When representing professionals in a disciplinary matter, counsel should begin their assessment of the case by reviewing the Notice of Hearing and breaking down the elements of each offence alleged as a way of “formulating the theory of the case,” says Lonny.
“Once the regulator’s file is disclosed it’s important for counsel to go back to the Notice of Hearing and identify the evidence available to support the regulator’s case.”
At a recent presentation at the Tribunal Advocacy Program for Osgoode Professional Development, Lonny spoke on advocacy before administrative tribunals from his experience representing members in regulatory proceedings, acting as independent legal counsel to discipline committees, and chairing hearings as a tribunal member.
Rosen, partner with Rosen Sunshine LLP, also spoke about investigation and discovery in tribunal proceedings with a focus on the advocate’s role at the pre-hearing stage. He looked at the scope of a professional’s right to disclosure at the pre-hearing stage.
“Don’t just start with your client’s version of events or complaint response. The risk there is that the client fails to appreciate the significance of the allegations — they may describe allegations like breach of the standard of practice or falsifying a document as a ‘records case,'” he said. “After outlining the allegations and elements, review the disclosure and identify the good and bad facts, the evidence available to support the facts you need to prove, and any holes in the case.”
Once a flavour of the allegations and strength of the College’s case is assessed, look at how the tribunal dealt with this type of case before and determine the defences available, Rosen said.
He commented on the extent to which a member is obliged to participate in the investigation and when clients’ statements can be used against them.
Rosen also discussed reciprocal disclosure obligations, the new trend in professional regulation.
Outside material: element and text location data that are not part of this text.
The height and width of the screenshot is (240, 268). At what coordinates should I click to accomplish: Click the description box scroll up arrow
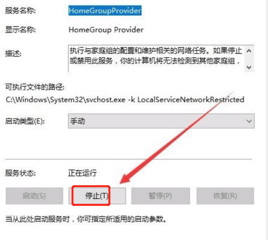pos(249,51)
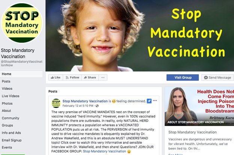The height and width of the screenshot is (155, 234).
Task: Click the Like thumbs-up button
Action: 56,78
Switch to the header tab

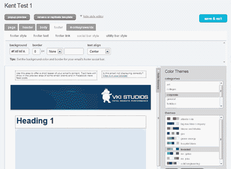(27, 27)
For regulators that have these new rules — requiring members involved in disciplinary proceedings to disclose to the regulator any information to be relied on at a hearing — failure to comply could restrict the use of such material, he noted.
“These rules require that the member must disclose to the regulator the existence of every document and thing that the party will refer to or give in evidence at the hearing, at least 10 days before the hearing,” he told the program. “The consequences of failing to comply are that the member cannot refer to that document or thing without leave of the tribunal, and this may be on terms and conditions that the committee orders.”
Rosen said many tribunals require the member to participate in a pre-hearing conference, by providing a memo in which many aspects of their case must be disclosed.
“Certainly, this facilitates resolution and a realistic assessment of the case,” he said. “It also permits a smoother hearing procedure.”
Rosen said even when there is no room for agreement between the parties, “fairly identifying the College’s case, for example, can be effective advocacy, as it conveys that you are ready to take it head on.”
Rosen said that while members do not have to give evidence in the proceeding, panels generally like to hear from the member.
“They have a thirst for information and dislike being denied information they feel is important and relevant” he said.